I got it home and on the bench. After looking it over closely, I started the engine using starting fluid (no fuel pump or fuel tank, yet). It fired right up. Next I started checking circuits continuity and current flow and most looked good. There was some corrosion at some electrical connectors and the circuit breakers as well as the rocker start/stop switch are shot. I cleaned the slip rings and corroded connectors. I've ordered a new fuel pump and rocker switch.


----------



## rhenning (Jul 23, 2011)

I have something similar. It is made from an old CC frame with Generac tractor mount Generator and a 6.5 HP HF engine for power. Nice when I feel like using electric things out in the yard. Roger


----------



## Jack D (Dec 6, 2012)

rhenning said:


> I have something similar. It is made from an old CC frame with Generac tractor mount Generator and a 6.5 HP HF engine for power. Nice when I feel like using electric things out in the yard. Roger


Nice! Similar to what I have in mind.

The rocker switch came in yesterday. Still waiting for the electric fuel pump.


----------



## Jack D (Dec 6, 2012)

Finally got the fuel pump installed. Started right up and ran nice and smooth, but only if I held the start button. Checking the oputput of the generator, I only get 55VAC.....about half what it should be. Checking with my brother, a 20 year Navy electrician and retired factory electrician (millright), he said it most likely has an open field winding. Another possibility is stuck brushes....and I will check that, but have my doubts. 

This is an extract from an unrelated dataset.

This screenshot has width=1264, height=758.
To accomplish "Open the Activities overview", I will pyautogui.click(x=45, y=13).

Assuming it's not stuck brushes...Options are to look for another generator of same manufacturer that needs an engine and put the two together into a working unit. Or to have this one rewound...probably too expensive. Or to part it out and sell the parts.

What would you do?


----------



## Jack D (Dec 6, 2012)

Slept on the problem last night and at some point, it dawned on me that I have checked continuity on all of the windings and they are OK. My problem can't be windings. Today I look for bad connections...including stuck brushes. I'm going to get this thing working, yet.


----------



## Jack D (Dec 6, 2012)

Decided to take the regulator apart, since I was convinced it was bad....and it was. There was a hole burned clear through the back and when I took the bottom plate off there was a big melted spot inside. Then I checked continuity and short to ground on the flash windings. Shorted. Generator portion is shot.....Dang!

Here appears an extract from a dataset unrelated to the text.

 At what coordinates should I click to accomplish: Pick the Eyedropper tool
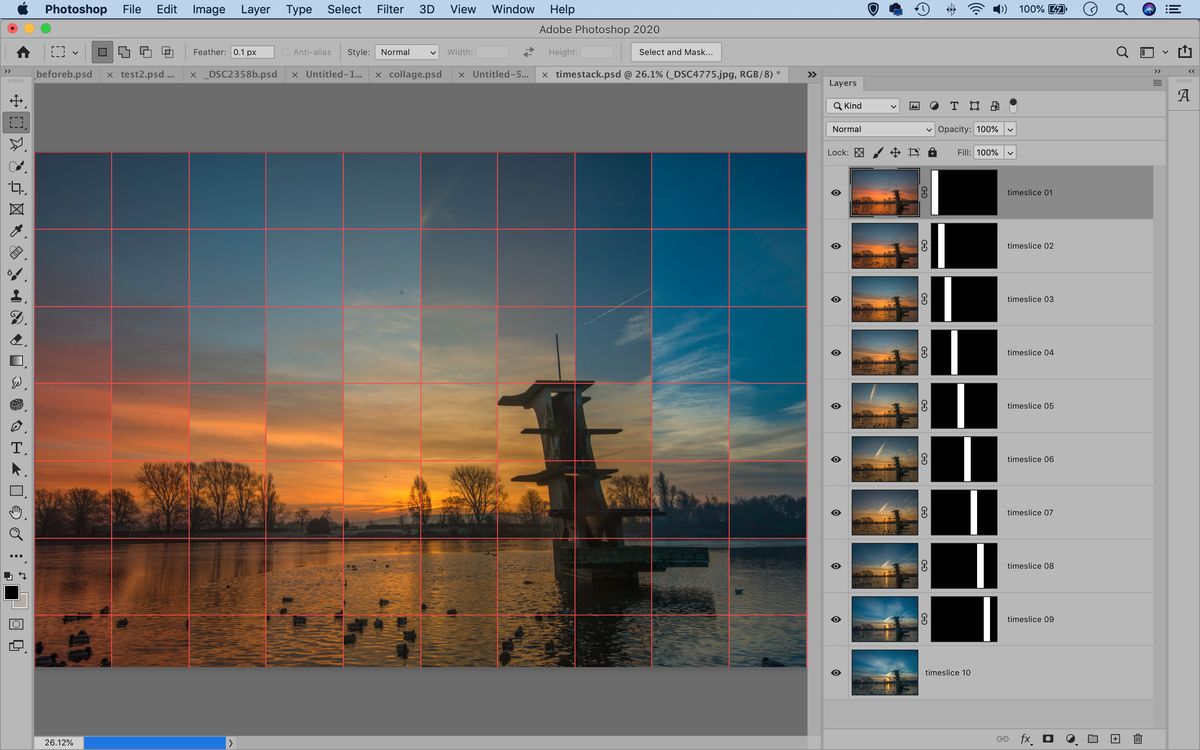click(x=16, y=230)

Now I'm looking at an Onan 6.5NHE 1?/ 251004 (Barely legible, could be wrong) Listed as a 4.0 kw but plainly marked as a 6.5 kw. Looking at the probable schematic, it appears that this genset can be re-wired for 240V, but not sure. Still researching. I need a schematic for one similar that is wired for 240V. This one (if I have the right schematic) has a transformer that confuses me.

My 7CM21 will be parted out.....unless someone wants the complete engine.


----------



## 89yt12 (Sep 20, 2010)

sounds like you been having alot of fun


----------